There are two principal challenges with geological observations: the time problem and the space problem. Geological observations are obtained in the present, but are used to infer the history of the Earth over millions of years. When developing models of the Earth's evolution on those time scales, we cannot validate the model with direct observations of its past state: the time problem. Further complicating the problem is our inability to dissect the Earth: we can only hope to probe it in a few places or using fields observable at the surface such as the magnetic or gravity field. To solve this problem, we are investigating ways of best using the available data to constrain model parameters, choose a particular model over another or quantify the uncertainty of our model based on our assumptions.
As mentioned, models of the diffusion type can explain the depositional history of a sedimentary basin. Although such models are currently in use by sedimentologists and geomorphologists to simulate the process of sedimentary deposition, the impact of the models has been quite limited. This fact is mainly due to the difficulty for geologists to estimate values of the diffusion coefficients entering the models. The uncertainty in these coefficients leads to an unknown overall uncertainty in the simulations. We try to attack estimation of diffusion coefficients from two different angles: (i) by estimating parameters fra observed present-day data, using techniques adopted from the Inverse Problems project, and (ii) by representing the uncertain coefficients as stochastic quantities and then computing the overall uncertainty in simulations.

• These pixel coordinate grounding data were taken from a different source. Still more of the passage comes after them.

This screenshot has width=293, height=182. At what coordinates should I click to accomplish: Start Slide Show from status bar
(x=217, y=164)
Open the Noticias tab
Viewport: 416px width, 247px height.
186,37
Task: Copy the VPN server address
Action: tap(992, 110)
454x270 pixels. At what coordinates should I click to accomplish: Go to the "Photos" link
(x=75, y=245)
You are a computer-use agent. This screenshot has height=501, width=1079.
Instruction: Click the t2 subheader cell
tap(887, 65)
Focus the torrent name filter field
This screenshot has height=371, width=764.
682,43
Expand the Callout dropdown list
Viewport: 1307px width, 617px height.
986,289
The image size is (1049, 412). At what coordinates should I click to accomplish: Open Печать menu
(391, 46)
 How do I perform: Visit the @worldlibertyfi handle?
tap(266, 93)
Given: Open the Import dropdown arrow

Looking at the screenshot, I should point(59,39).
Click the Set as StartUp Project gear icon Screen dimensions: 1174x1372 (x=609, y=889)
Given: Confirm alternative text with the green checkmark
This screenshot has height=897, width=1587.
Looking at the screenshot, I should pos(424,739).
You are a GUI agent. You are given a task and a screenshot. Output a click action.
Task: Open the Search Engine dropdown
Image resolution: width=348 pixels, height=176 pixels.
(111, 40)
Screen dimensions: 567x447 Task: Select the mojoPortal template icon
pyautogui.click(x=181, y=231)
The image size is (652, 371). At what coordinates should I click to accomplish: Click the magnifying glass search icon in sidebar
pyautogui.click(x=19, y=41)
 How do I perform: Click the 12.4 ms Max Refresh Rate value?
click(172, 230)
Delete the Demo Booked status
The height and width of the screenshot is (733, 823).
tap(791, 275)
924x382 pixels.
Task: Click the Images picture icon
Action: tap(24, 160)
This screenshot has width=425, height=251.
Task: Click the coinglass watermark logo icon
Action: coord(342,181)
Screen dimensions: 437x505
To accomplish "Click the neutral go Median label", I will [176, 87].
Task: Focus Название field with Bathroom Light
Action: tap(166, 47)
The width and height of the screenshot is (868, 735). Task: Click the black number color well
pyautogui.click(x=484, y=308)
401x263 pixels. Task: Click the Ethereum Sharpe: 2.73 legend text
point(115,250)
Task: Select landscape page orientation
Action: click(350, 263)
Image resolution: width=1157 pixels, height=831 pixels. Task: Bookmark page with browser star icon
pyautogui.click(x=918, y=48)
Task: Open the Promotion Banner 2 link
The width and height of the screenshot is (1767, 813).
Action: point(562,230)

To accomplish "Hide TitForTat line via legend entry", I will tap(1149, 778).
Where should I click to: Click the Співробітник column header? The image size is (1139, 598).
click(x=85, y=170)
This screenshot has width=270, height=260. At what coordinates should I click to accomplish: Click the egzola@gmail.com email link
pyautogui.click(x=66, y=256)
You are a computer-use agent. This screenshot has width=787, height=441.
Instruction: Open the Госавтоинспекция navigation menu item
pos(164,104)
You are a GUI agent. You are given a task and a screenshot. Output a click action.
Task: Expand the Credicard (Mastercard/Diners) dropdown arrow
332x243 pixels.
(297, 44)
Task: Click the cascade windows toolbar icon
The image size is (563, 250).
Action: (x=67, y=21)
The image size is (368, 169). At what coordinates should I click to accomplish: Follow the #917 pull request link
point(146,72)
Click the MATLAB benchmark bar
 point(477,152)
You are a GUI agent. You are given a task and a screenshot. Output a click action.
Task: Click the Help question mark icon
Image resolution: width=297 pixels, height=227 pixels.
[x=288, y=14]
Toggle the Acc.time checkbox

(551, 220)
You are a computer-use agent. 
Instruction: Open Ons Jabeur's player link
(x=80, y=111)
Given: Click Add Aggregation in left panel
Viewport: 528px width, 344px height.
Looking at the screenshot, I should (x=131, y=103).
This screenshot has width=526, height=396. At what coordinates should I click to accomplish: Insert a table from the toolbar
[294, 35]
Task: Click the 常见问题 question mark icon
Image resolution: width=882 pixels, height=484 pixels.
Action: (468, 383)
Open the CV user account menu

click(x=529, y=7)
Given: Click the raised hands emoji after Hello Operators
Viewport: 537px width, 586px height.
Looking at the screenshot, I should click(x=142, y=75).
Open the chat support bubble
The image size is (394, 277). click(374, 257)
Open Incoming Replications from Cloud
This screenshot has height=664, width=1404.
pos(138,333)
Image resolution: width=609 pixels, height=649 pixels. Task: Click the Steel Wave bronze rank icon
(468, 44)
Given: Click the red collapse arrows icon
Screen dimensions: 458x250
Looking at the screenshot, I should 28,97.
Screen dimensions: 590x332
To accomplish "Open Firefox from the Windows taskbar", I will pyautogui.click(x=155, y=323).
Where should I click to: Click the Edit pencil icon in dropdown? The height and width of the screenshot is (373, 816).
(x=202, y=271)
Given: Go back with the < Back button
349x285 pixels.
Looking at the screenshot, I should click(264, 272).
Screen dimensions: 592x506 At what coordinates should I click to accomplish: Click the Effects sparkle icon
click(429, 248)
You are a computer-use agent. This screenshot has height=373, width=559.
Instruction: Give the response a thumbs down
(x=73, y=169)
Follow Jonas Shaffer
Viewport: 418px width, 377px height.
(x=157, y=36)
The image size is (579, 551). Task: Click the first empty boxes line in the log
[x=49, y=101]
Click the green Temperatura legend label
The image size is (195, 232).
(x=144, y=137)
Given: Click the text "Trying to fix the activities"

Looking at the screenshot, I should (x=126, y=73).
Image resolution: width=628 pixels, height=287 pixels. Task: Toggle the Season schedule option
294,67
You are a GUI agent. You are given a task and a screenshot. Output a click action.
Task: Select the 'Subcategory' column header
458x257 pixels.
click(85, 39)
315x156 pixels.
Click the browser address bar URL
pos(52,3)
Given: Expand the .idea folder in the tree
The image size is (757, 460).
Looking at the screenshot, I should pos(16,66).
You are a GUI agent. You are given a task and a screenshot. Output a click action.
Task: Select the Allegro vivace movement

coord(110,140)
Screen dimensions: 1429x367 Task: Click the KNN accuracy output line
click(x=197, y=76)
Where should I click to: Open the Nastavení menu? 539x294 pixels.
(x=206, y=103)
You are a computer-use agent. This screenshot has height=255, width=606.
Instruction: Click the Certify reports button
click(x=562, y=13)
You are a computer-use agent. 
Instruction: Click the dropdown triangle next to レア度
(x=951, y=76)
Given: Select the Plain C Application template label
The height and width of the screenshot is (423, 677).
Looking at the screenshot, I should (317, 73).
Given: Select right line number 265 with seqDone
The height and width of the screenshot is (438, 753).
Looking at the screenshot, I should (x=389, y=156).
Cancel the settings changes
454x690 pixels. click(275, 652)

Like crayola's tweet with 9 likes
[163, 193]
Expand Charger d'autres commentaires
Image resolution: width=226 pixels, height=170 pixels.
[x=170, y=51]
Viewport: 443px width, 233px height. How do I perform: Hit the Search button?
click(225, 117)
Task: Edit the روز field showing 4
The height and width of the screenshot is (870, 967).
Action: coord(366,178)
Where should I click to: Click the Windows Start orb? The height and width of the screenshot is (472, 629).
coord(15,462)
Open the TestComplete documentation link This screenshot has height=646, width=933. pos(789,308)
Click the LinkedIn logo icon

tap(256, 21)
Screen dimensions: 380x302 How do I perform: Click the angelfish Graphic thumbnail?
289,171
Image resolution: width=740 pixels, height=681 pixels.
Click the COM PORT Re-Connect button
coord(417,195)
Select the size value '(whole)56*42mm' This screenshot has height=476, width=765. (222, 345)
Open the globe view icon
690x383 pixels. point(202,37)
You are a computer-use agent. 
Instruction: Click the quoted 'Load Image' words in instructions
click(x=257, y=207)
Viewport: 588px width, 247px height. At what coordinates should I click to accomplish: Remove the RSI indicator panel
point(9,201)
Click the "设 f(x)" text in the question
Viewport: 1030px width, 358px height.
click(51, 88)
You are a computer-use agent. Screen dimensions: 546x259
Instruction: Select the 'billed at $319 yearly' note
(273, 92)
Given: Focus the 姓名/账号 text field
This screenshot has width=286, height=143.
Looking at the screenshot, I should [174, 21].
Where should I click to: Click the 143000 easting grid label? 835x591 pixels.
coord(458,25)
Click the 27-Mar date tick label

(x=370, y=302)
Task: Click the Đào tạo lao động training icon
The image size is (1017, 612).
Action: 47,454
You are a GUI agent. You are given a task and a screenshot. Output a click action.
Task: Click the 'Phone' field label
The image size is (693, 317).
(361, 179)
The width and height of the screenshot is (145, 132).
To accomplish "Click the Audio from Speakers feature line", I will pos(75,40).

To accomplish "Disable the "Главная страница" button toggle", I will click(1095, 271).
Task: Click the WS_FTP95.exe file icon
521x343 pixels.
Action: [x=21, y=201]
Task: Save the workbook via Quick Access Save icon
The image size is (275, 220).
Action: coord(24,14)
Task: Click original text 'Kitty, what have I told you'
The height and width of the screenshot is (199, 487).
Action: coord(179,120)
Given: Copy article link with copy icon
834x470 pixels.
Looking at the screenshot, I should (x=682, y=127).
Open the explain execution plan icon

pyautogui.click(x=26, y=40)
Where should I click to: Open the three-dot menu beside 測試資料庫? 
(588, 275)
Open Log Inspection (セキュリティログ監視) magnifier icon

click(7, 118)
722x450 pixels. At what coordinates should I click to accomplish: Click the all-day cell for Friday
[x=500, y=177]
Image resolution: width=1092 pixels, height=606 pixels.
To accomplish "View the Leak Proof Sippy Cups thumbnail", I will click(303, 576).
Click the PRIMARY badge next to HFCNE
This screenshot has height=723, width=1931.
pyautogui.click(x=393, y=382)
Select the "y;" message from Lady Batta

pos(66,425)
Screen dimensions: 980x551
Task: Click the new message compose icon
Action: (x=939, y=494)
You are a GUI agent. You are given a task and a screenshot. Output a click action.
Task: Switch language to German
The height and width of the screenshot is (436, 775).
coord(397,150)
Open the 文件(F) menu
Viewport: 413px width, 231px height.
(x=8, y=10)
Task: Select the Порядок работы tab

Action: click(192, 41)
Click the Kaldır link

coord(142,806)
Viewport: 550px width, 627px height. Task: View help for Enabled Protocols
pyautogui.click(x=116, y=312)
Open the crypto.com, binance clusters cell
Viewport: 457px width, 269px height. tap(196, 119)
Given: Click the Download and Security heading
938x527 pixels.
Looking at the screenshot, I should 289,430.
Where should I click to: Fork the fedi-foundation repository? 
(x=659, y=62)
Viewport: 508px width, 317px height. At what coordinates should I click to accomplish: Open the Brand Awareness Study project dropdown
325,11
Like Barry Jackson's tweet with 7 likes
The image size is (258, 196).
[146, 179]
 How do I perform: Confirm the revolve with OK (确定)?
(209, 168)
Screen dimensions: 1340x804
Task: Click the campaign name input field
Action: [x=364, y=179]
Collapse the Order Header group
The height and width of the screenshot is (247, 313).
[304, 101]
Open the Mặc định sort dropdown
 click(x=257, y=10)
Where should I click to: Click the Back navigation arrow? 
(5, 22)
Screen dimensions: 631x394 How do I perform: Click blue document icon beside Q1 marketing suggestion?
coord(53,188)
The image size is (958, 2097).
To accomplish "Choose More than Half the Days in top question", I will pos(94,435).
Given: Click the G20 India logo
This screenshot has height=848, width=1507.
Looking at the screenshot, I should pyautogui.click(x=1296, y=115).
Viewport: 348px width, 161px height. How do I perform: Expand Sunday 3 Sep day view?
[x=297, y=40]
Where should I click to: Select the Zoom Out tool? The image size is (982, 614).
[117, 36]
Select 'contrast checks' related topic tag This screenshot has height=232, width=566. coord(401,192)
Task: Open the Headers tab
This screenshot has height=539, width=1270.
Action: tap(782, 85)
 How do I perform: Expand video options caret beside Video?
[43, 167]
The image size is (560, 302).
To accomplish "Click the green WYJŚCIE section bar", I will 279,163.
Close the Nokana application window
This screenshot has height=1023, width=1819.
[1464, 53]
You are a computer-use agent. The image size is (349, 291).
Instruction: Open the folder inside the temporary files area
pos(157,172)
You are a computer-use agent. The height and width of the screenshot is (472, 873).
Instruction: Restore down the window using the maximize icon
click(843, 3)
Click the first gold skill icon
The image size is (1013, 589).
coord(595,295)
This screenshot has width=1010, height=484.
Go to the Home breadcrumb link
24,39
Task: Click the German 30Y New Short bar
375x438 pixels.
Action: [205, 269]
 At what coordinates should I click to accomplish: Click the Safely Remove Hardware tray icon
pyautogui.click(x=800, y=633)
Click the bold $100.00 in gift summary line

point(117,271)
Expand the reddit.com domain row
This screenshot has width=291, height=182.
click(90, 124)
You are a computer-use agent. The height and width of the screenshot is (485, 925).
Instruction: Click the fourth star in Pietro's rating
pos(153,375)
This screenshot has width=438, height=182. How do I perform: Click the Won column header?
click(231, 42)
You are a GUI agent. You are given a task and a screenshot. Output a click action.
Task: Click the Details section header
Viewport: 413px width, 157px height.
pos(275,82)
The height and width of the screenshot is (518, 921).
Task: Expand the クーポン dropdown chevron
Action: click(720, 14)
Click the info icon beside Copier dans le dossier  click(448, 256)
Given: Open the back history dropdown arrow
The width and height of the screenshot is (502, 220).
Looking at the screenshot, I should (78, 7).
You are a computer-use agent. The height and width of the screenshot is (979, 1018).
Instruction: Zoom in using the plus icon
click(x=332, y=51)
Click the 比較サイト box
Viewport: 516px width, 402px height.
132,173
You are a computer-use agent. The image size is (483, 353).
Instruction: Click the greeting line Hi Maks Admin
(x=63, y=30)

In the latter stochastic approach, one assigns probability distributions for the uncertain parameters. Using the probabilistic collocation method (PCM) one can compute the expectation and variance of the response of the model from a series of deterministic simulations. Since the deterministic simulations just involve the original non-stochastic simulator (in this case the commercial code Dionisos), PCM is a non-intrusive method that can be used for a wide range of problems. Toward the end of 2009, PCM was also applied to electromechanical simulations in the heart. The application of PCM for depositional modeling showed promise and involved real field data from the Ebro basin in Spain.
Stochastic simulation remains an important area of the Computational Geoscience group's research, and in 2009 we established a close collaboration with Texas A&M University and the Stochastic Mechanics Group at the Zachry Department of Civil Engineering.